毎週土曜日更新! The dancing girls are in full bloom at their best.
咲きほころぶ踊り子たちの肖像 舞姫爛漫 第11回 「天羽夏月」 【4】
写真・文・インタビュー=インベカヲリ★
モデル=天羽夏月
ストリップ劇場でのストリップショー。黄金時代は過ぎたといえ、根強いファンはいまも劇場に通っています。そして踊り子たちもまた踊り続けているのです。そんな彼女たちの姿を追う「舞姫爛漫」第11回天羽夏月さん、本日最終回です!
人ってなんだろうってよく考えるんですよ
楽しさってなんだろうとか
愛犬を手放してストリップ
楽しさってなんだろうとか
3杯目のドリンクがウェイトレスから運ばれてきた。すでにインタビューは3時間を経過している。天羽夏月の壮大なヒストリーは、終わりを見せずに続いている。まるで講演会を聞きにきているかのように、その内容は完成されたものだった。
「学費を払い終えて、親に車も買ってあげたのね。その頃にはショーパブの仕事が楽しくてしょうがなくなってたんです。今まで意地張って生きてきて、人との接し方も凄く下手。今も下手だけど、もっと下手だったんですよ。そういうのをちょっとでも自分の力で形にしようと思ったとき、この道で真剣にやっていうこうと思いましたね」

▶ 使える資料:
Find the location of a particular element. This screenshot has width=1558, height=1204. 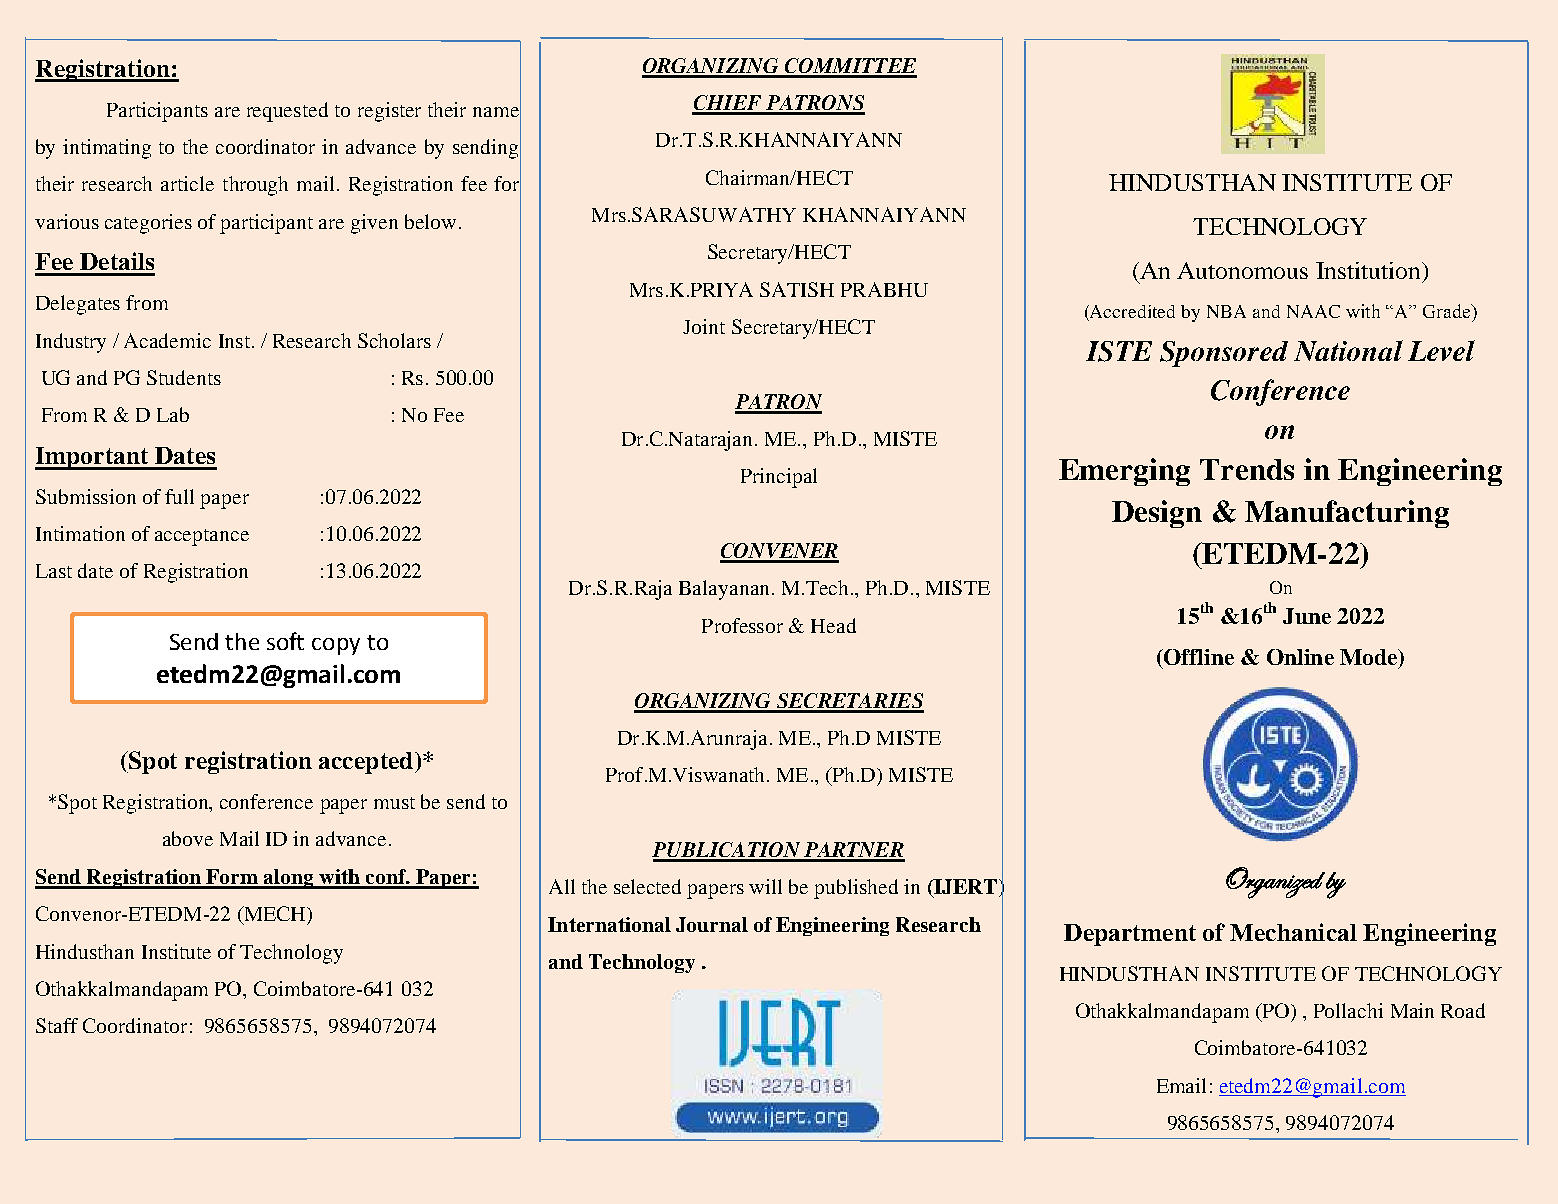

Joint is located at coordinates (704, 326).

▶ やること: 記事のうち、「咲きほころぶ踊り子たちの肖像 舞姫爛漫 第11回」から「っていうこうと思いましたね」」までを、「ウェイトレス」を「店員」に置き換えて書き直してください。

▶ 解答例:
咲きほころぶ踊り子たちの肖像 舞姫爛漫 第11回 「天羽夏月」 【4】
写真・文・インタビュー=インベカヲリ★
モデル=天羽夏月
ストリップ劇場でのストリップショー。黄金時代は過ぎたといえ、根強いファンはいまも劇場に通っています。そして踊り子たちもまた踊り続けているのです。そんな彼女たちの姿を追う「舞姫爛漫」第11回天羽夏月さん、本日最終回です!
人ってなんだろうってよく考えるんですよ
楽しさってなんだろうとか
愛犬を手放してストリップ
楽しさってなんだろうとか
3杯目のドリンクが店員から運ばれてきた。すでにインタビューは3時間を経過している。天羽夏月の壮大なヒストリーは、終わりを見せずに続いている。まるで講演会を聞きにきているかのように、その内容は完成されたものだった。
「学費を払い終えて、親に車も買ってあげたのね。その頃にはショーパブの仕事が楽しくてしょうがなくなってたんです。今まで意地張って生きてきて、人との接し方も凄く下手。今も下手だけど、もっと下手だったんですよ。そういうのをちょっとでも自分の力で形にしようと思ったとき、この道で真剣にやっていうこうと思いましたね」